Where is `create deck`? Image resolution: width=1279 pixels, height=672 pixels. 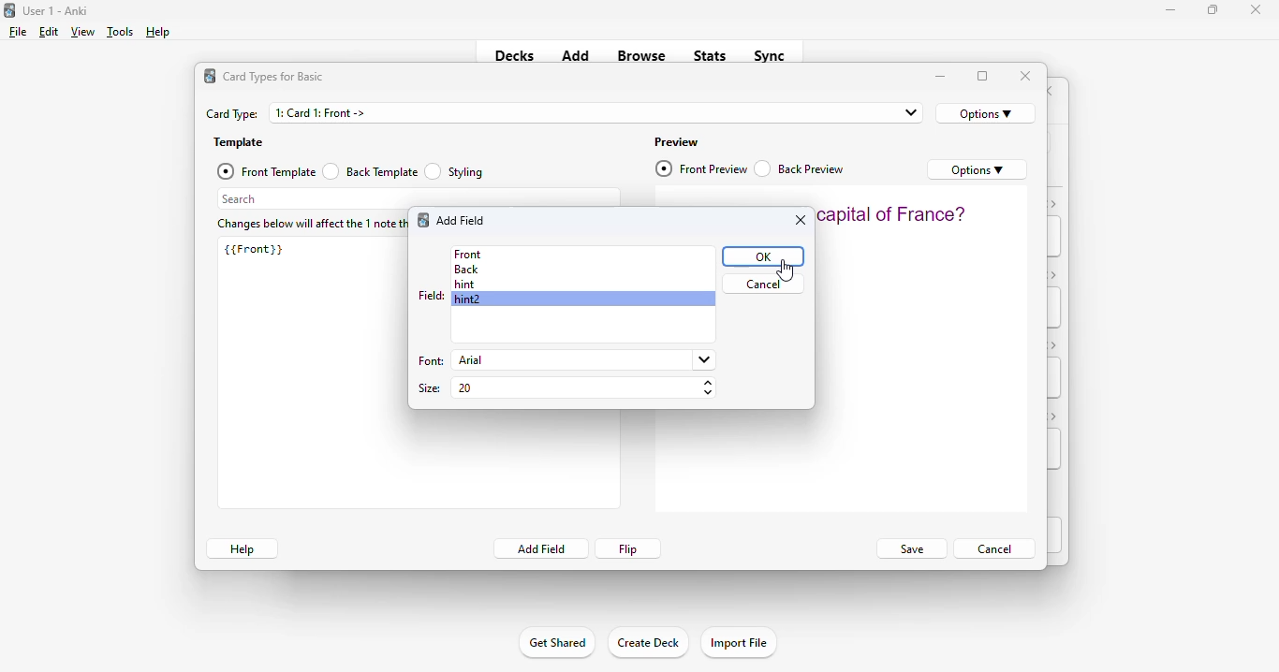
━━━━
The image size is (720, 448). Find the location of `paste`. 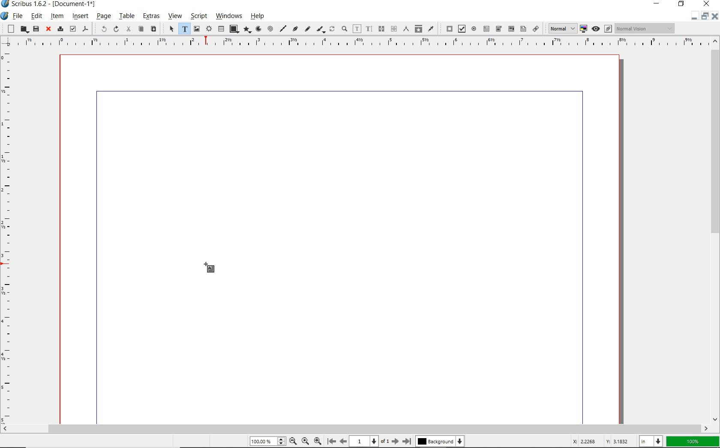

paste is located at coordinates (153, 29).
━━━━
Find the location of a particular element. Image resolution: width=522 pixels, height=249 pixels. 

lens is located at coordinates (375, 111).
━━━━
Exercise> Reproduce, word for word, the lines of the records from the line containing "Find the location of a" through the line containing "lens is located at coordinates (375, 111).", including both of those lines.

Exercise response>
Find the location of a particular element. Image resolution: width=522 pixels, height=249 pixels. 

lens is located at coordinates (375, 111).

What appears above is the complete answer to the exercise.